Eunmi, por outro lado, estava inconsolável. Seus olhos derrubavam lágrimas e mais lágrimas enquanto ela andava na rua, dando a volta na esquina. Nem ela tinha noção mais do tempo. Muitas coisas passavam na sua cabeça, e as pessoas na rua ficavam surpresas ao ver aquela mulher que andava entre eles em prantos, esbarrando nas pessoas, como se fugisse de algo.
Foi aí que Eunmi acabou vendo do outro lado da rua os dois oficiais japoneses e o civil junto deles.
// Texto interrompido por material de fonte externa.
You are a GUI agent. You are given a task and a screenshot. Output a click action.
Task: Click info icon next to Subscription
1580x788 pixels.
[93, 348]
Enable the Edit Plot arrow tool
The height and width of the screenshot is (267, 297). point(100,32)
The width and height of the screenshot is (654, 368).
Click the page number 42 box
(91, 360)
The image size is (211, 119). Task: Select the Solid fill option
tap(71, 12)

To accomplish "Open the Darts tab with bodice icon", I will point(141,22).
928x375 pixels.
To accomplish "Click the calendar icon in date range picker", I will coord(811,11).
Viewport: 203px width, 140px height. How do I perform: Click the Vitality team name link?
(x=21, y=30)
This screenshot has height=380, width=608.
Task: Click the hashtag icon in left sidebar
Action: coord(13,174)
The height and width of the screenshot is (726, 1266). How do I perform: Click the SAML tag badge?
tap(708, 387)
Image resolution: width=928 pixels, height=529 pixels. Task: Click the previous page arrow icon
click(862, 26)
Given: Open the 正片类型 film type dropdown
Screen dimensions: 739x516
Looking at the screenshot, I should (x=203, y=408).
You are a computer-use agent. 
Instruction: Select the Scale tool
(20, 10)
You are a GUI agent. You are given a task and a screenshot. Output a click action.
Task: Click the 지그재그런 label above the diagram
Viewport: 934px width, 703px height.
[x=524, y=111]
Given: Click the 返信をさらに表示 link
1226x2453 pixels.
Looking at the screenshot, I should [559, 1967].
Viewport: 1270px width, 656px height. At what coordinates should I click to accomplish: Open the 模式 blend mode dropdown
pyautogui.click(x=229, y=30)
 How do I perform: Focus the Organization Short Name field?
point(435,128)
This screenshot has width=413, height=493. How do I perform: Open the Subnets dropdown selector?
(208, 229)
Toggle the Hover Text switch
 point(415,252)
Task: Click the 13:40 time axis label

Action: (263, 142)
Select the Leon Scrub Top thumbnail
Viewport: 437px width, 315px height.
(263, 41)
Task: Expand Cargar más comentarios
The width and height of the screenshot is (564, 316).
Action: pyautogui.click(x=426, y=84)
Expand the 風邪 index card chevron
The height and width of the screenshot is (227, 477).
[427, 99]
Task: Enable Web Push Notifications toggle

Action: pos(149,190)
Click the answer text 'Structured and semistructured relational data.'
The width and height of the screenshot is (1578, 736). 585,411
Na hora que os reconheceu suas lágrimas começaram a secar. E aquela visão embaçada foi enfim se tornando mais e mais nítida. Ela queria ver quem eram aqueles resquícios de merda humana. Ela queria olhar nos olhos daqueles homens que faziam tão pouco de uma mulher, de um ser humano, que abusavam e estupravam pois se achavam no direito de fazer isso. Ela queria gravar na sua mente o rosto deles e prometia no fundo seu coração que iria atrás deles, e não desistiria até que os fizesse passar por coisas dez vezes pior do que haviam feito as pobres mulheres passarem naquele local. Primeiro viu o rosto do primeiro oficial, e depois o do segundo, guardando a feição. Mas quando viu o rosto do civil, não acreditou. Esfregou os olhos como se tentasse limpar os restos de lágrimas dos olhos para ver se conseguiria distingui-lo melhor, mas acabou confirmando o que suspeitava. Não adiantava de forma alguma tentar memorizar os rostos os japoneses do exército, pois o rosto do terceiro a deixou muito mais chocada do que ela poderia imaginar.
Era ninguém menos que seu primo, Jin-su.
Eunmi o reconheceu, mas era tarde, ele a havia visto. Ele cumprimentou os soldados e foi caminhando em direção de Eunmi, pedindo para ela esperar. Talvez esse seria o melhor momento para sair de lá, mas Eunmi estava tão em choque que não conseguia acreditar que era justamente ele.
“Eunmi-ya? Eunmi-ya?”, disse Jin-su enquanto se aproximava dela, “Minha nossa, não acredito! Você está viva?”.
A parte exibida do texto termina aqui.